South Korea's icebreaker is on its way to Australia as it embarks on its ninth Antarctic expedition to explore the marine ecosystem and study how climate change is affecting the planet.
The Araon departed from the western port of Incheon for its journey that will last 227 days, the Ministry of Oceans and Fisheries says.
The 7,487-tonne research ship will head to Australia before anchoring at Jang Bogo Antarctic Research Station in Terra Nova Bay in Antarctica before starting its research from mid-December.
The Araon, which measures 111 metres from bow to stern and can cut through 1-metre thick ice, will first cruise the Amundsen Sea in western Antarctica to examine the melting speed of ice bergs and ocean currents.

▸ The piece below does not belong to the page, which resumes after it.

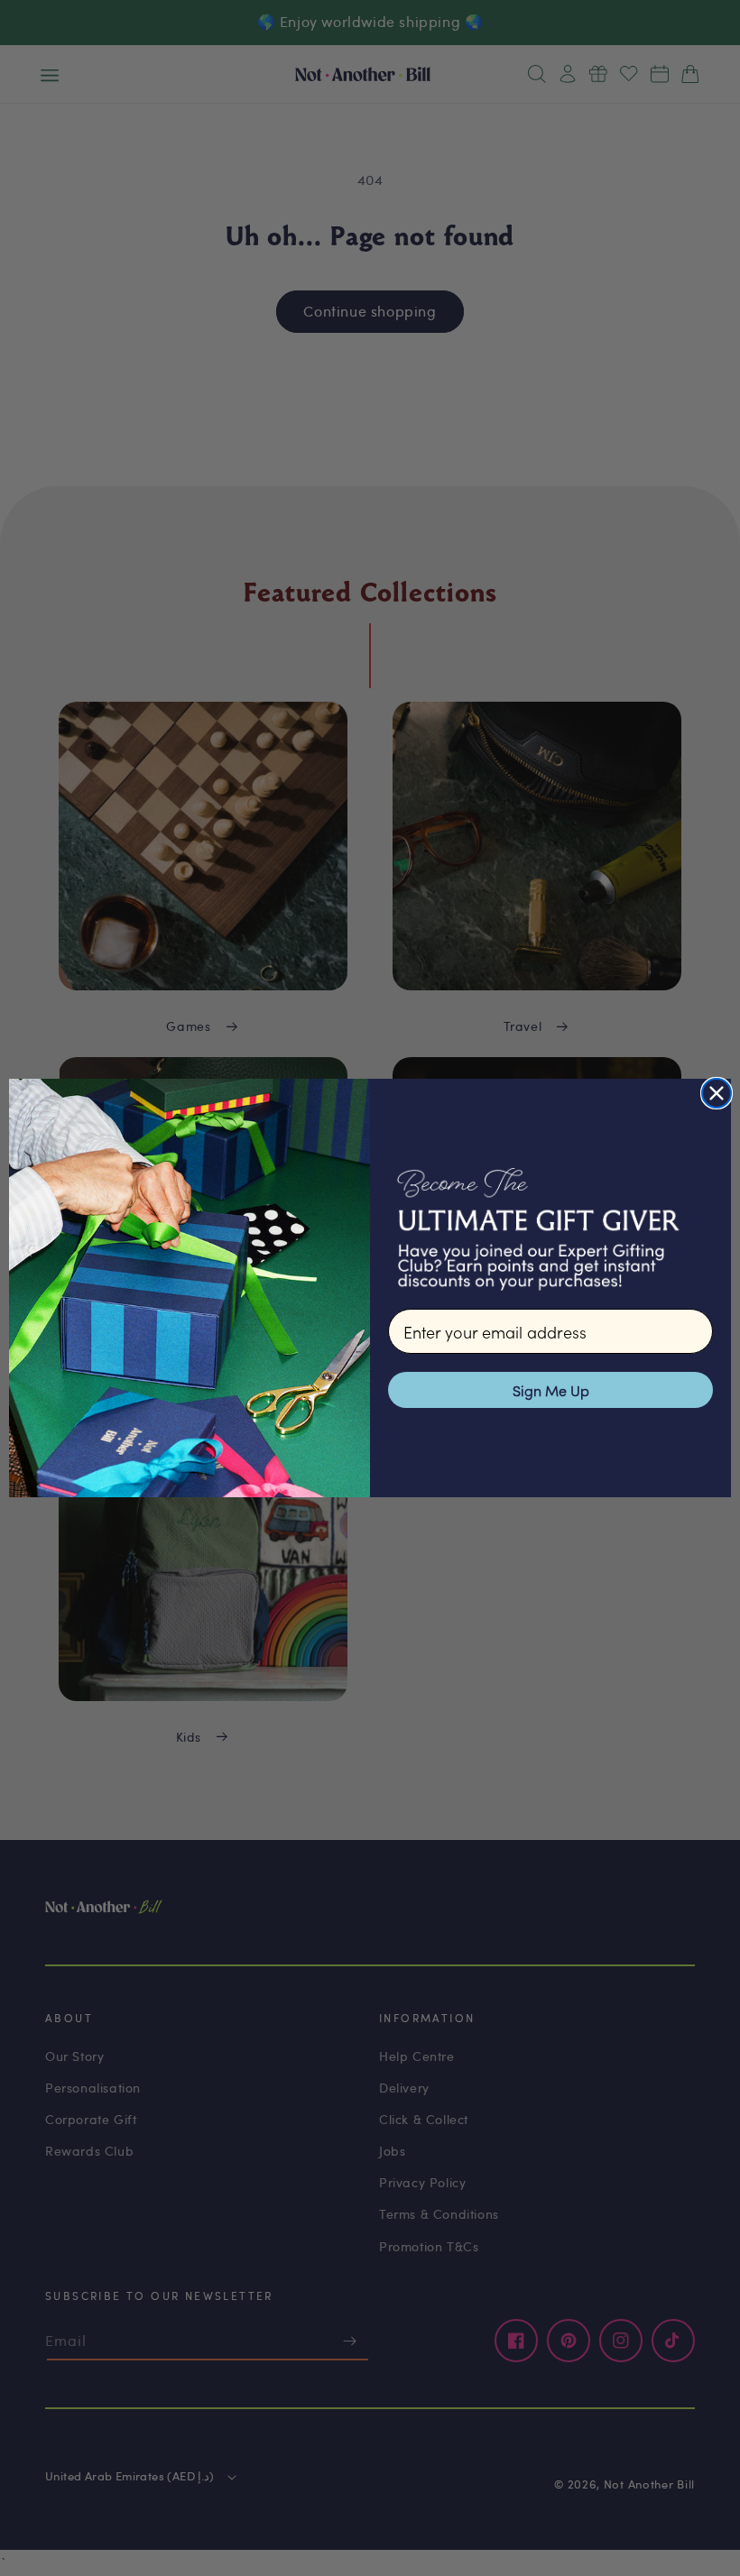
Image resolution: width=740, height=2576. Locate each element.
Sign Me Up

The vessel able to accommodate around 85 crew and researchers, will then move to the Ross Sea, a deep bay of the Southern Ocean, to study the changing environment of the oceans and glaciers. Researchers plan to install an underwater seismometer to regularly monitor earthquakes.
Lastly, the ship plans to navigate the Weddell Sea to explore the Larsen C ice shelf, the fourth-largest ice shelf in Antarctica spanning an area of about 55,000 square kilometres, half the size of South Korea.
The ice-breaking vessel has explored the South and North Pole regions on eight missions since 2009 as part of global efforts to examine the cause of global warming and study the Arctic ecosystem.